Earnings momentum for IHH continues


IHH's refreshed brand logo on display at the Prince Court Medical Centre reception area

PETALING JAYA: Analysts view earnings momentum for IHH Healthcare Bhd to be building across the group’s main markets, supported by medical tourism in Malaysia, stabilisation in Singapore and rising margins in India.

RHB Research has kept its “buy” call and a target price of RM9.14 on IHH, pointing out that structural momentum will be coming from foreign patients, the shift to daycare/ambulatory care centre (ACC) formats, and early signs of stabilisation in Singapore despite payer noise.

TA Research upgraded the stock to “buy” with a higher RM9.67 target price, saying it remains optimistic about IHH’s prospects for the fourth quarter of this year (4Q25) and 2026, supported by robust demand and disciplined cost management.

Revenue from the healthcare group’s Malaysian operations grew 18% year-on-year in 3Q25 while earnings before interest, taxes, depreciation and amortisation (Ebitda) jumped 24%, lifting margins to 28%, with the increase being primarily driven by foreign patients and more serious cases.

TA Research noted that Malaysia delivered a 24% rise in Ebitda to RM353mil during the quarter, with inpatient revenue climbing to RM11,459 and admissions rising to 68,528.

The ongoing standoff with insurers has also cooled, with RHB Research saying discussions have concluded with “discounts of between 12% and 13% offered” as the group participates in a Joint Ministerial Committee that is exploring a national procurement framework to reduce input costs.

Procurement gains, volume growth and manpower efficiencies should, according to TA Research , allow margins to “remain resilient” despite the aforementioned discounts.

Another structural hinge for IHH is daycare, as RHB Research observed that daycare revenue for the nine months up to September reached about RM400mil, up 13% year-on-year, and expects the channel to grow substantially over time.

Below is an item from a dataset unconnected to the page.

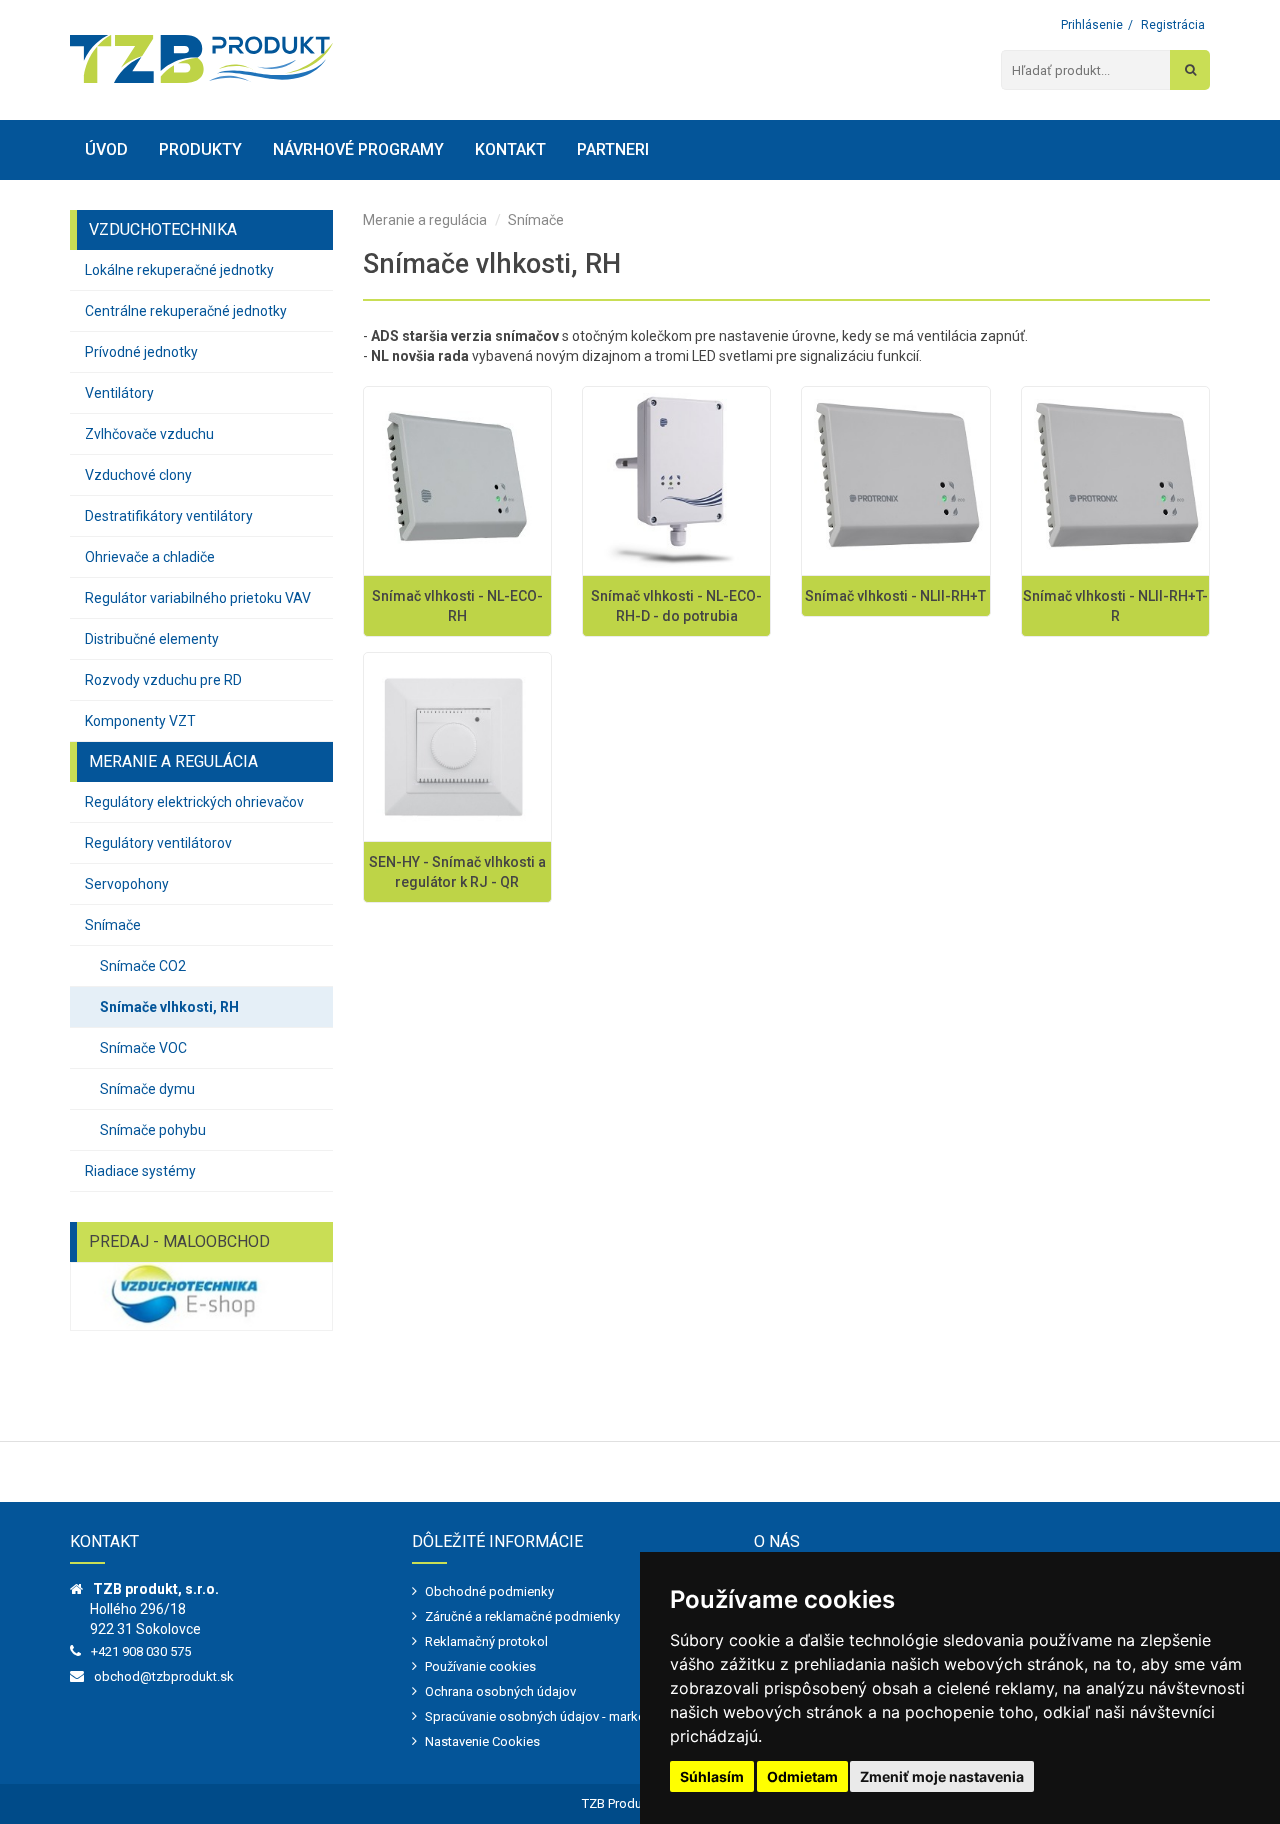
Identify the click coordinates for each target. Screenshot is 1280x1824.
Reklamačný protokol (486, 1641)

Meanwhile, IHH’s Singapore operations are turning a corner more slowly.

RHB Research said it believes 3Q25 marked the low point, with Mount Elizabeth Orchard fully reopened and with a third ACC operating beside Mount Elizabeth Novena, performance is expected to stabilise by 2Q26 .

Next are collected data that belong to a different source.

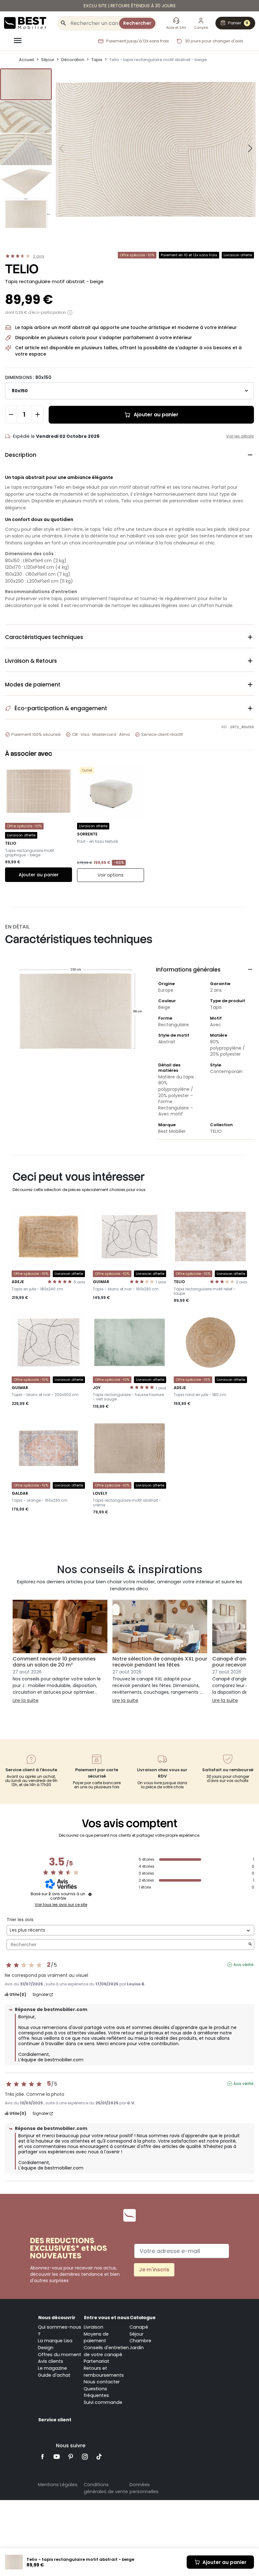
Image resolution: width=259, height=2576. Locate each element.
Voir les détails (240, 436)
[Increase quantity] (37, 414)
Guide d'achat (54, 2375)
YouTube (56, 2456)
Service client (54, 2420)
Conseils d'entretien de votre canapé (106, 2351)
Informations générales (205, 969)
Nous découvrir (56, 2317)
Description (129, 455)
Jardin (137, 2347)
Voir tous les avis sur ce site (61, 1905)
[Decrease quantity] (11, 414)
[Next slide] (250, 148)
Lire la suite (26, 1700)
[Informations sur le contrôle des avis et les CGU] (90, 1894)
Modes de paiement (129, 684)
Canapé (139, 2327)
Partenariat (96, 2361)
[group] (26, 84)
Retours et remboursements (104, 2371)
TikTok (99, 2456)
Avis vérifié (243, 1964)
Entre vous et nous (106, 2317)
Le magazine (52, 2368)
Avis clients (50, 2361)
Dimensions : (28, 377)
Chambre (140, 2340)
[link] (129, 5)
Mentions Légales (57, 2484)
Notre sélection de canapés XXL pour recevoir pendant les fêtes (159, 1661)
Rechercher (137, 23)
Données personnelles (144, 2488)
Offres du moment (59, 2354)
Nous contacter (102, 2382)
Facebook (42, 2456)
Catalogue (143, 2317)
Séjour (136, 2334)
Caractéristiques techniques (129, 637)
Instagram (84, 2456)
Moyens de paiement (96, 2337)
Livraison (93, 2327)
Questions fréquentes (96, 2392)
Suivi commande (103, 2402)
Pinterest (70, 2456)
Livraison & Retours (129, 661)
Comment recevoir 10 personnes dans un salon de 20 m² (54, 1661)
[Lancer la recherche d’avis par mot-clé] (250, 1945)
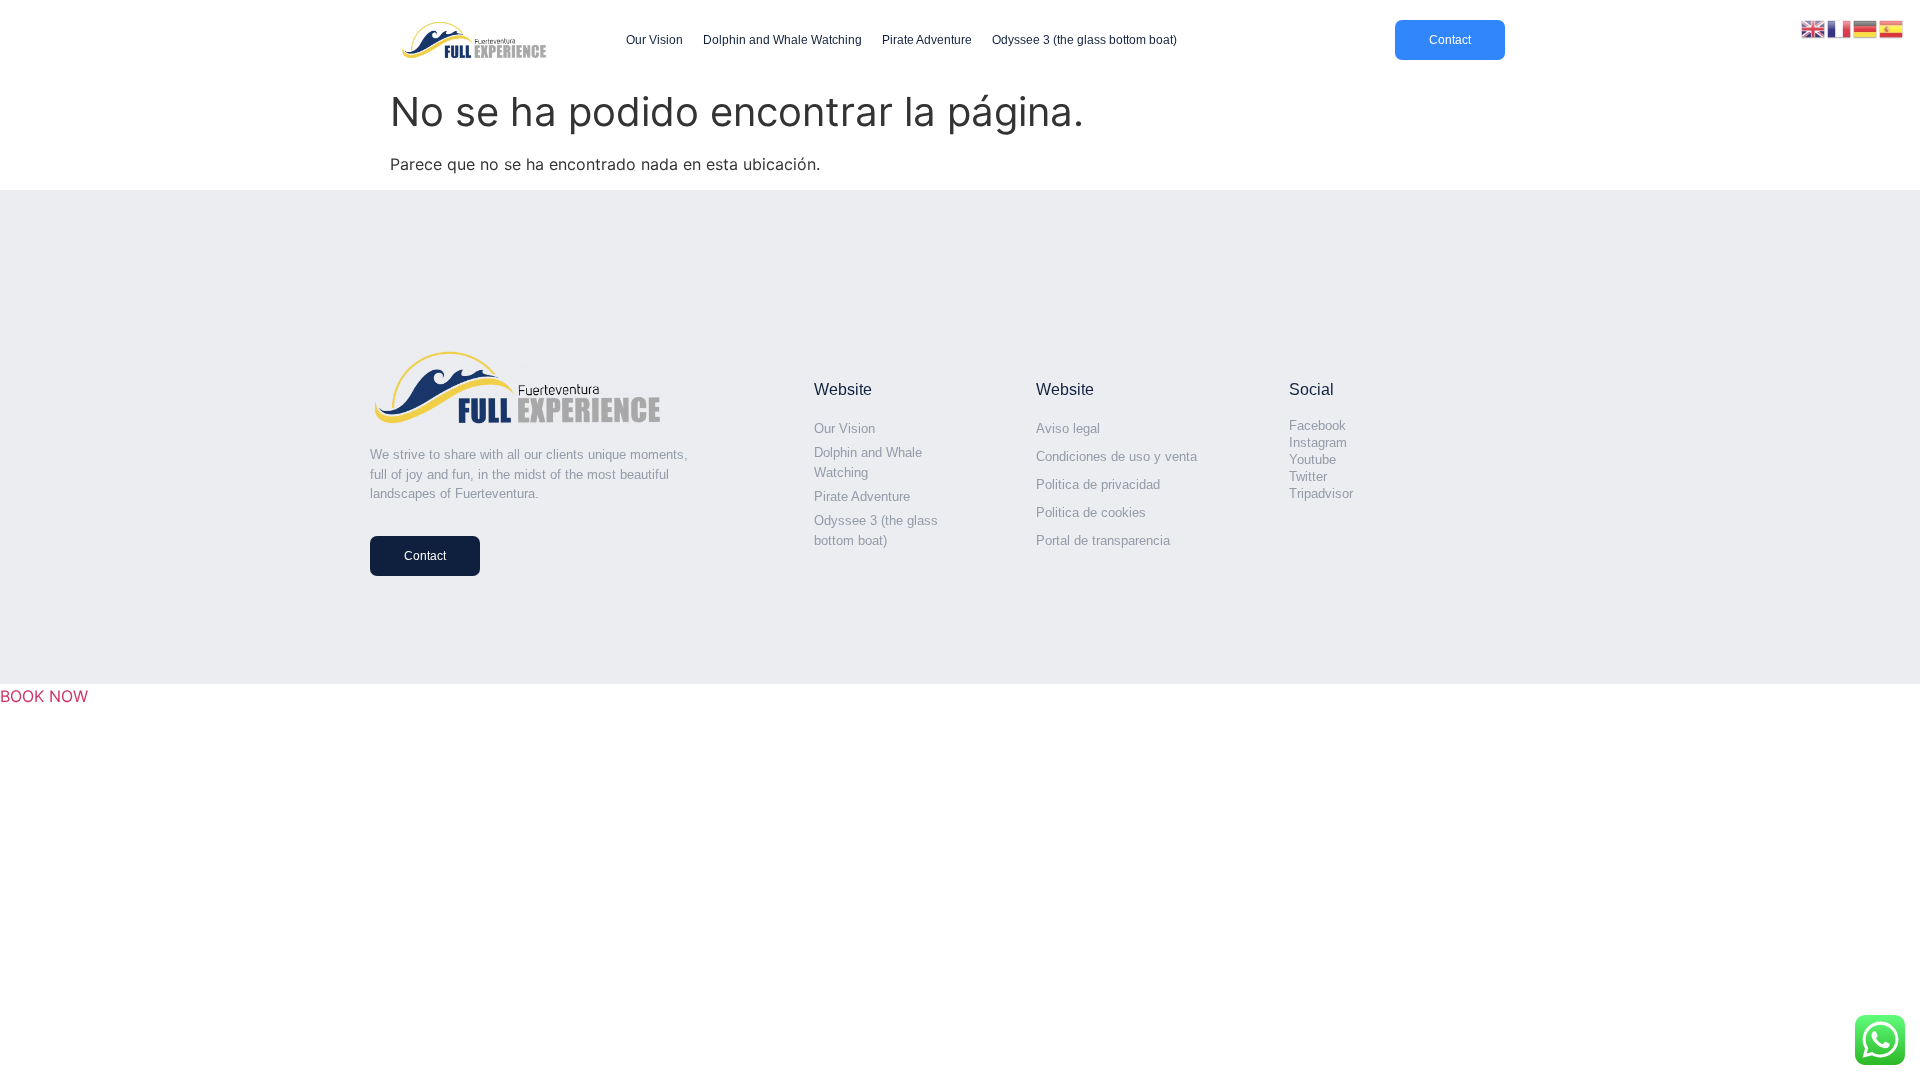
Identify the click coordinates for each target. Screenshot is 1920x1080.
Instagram (1318, 442)
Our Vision (654, 40)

The research house added that the group has “forked” its positioning, keeping the two Mount Elizabeth hospitals premium while Gleneagles and Parkway East pivot to packaged care aligned with insurer demands.

Despite an announcement by the Singapore Health Ministry of Nov 26, which introduced new rider rules for Integrated Shield Plans that raise minimum co-payments from April 2026, IHH told TA Research it does not expect private demand to be “meaningfully” affected, citing the urgency and service expectations of private patients.